Why IO#readlines does'nt accept a Regexp?

as in the subject, I just noticed that readlines just accepts a string
as line Separator, and I wonder why it works this way.
Some explanations?

BTW, if I want to read a file in a array of ‘words’ I have to do :

File.new(‘myfile’).gets(nil).split

no better way ?

on a sidenote, what are the efficiency issue related to the use of
IO#each vs IO#foreach(anIO) vs a simple ‘while line=gets…’ ?

as in the subject, I just noticed that readlines just accepts a string
as line Separator, and I wonder why it works this way.
Some explanations?

Sorry, none from me :wink:

BTW, if I want to read a file in a array of ‘words’ I have to do :

File.new(‘myfile’).gets(nil).split

no better way ?

File.read(‘myfile’).split

on a sidenote, what are the efficiency issue related to the use of
IO#each vs IO#foreach(anIO) vs a simple ‘while line=gets…’ ?

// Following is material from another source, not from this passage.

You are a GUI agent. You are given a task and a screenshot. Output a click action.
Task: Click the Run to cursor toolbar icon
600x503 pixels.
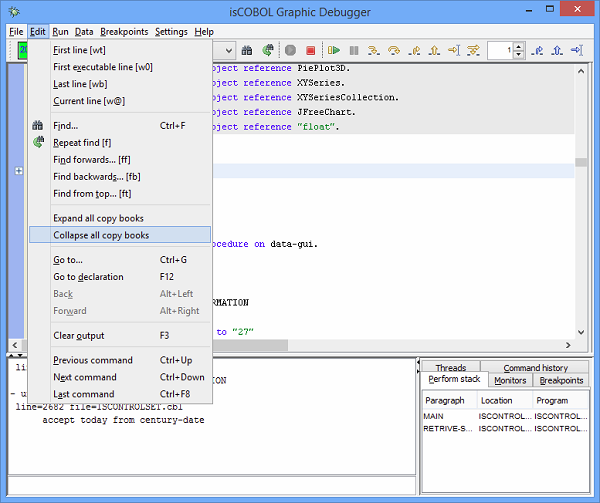coord(453,50)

All of these read the file one line at a time and present that line to
the user. It’s hard to imagine any performance difference between
them.

Gavin

···

On Thursday, September 18, 2003, 5:53:20 PM, gabriele wrote:

“gabriele renzi” surrender_it@remove.yahoo.it schrieb im Newsbeitrag
news:uroimv475apt4pn9bqqtp2aa1s7ul4ngui@4ax.com

as in the subject, I just noticed that readlines just accepts a string
as line Separator, and I wonder why it works this way.
Some explanations?

Just a guess: normally it’s not necessary and another reason might be
performance, since the overhead of a regexp might be significant for large
files.

However, you can simulate it if you read a complete file into a string and
then split with a regexp.

BTW, if I want to read a file in a array of ‘words’ I have to do :

File.new(‘myfile’).gets(nil).split

no better way ?

For large Files this is more efficient:

words=
IO.foreach(“myfile”) do |line|
words.push( *line.scan( /\w+/oi ) )
end

If you have many repeating words you can save even more mem:

cache = Hash.new {|h,k| h[k]=k}
words =

IO.foreach(“myfile”) do |line|
words.push( *( line.scan( /\w+/oi ).map {|w| cache[w]} ) )
end

on a sidenote, what are the efficiency issue related to the use of
IO#each vs IO#foreach(anIO) vs a simple ‘while line=gets…’ ?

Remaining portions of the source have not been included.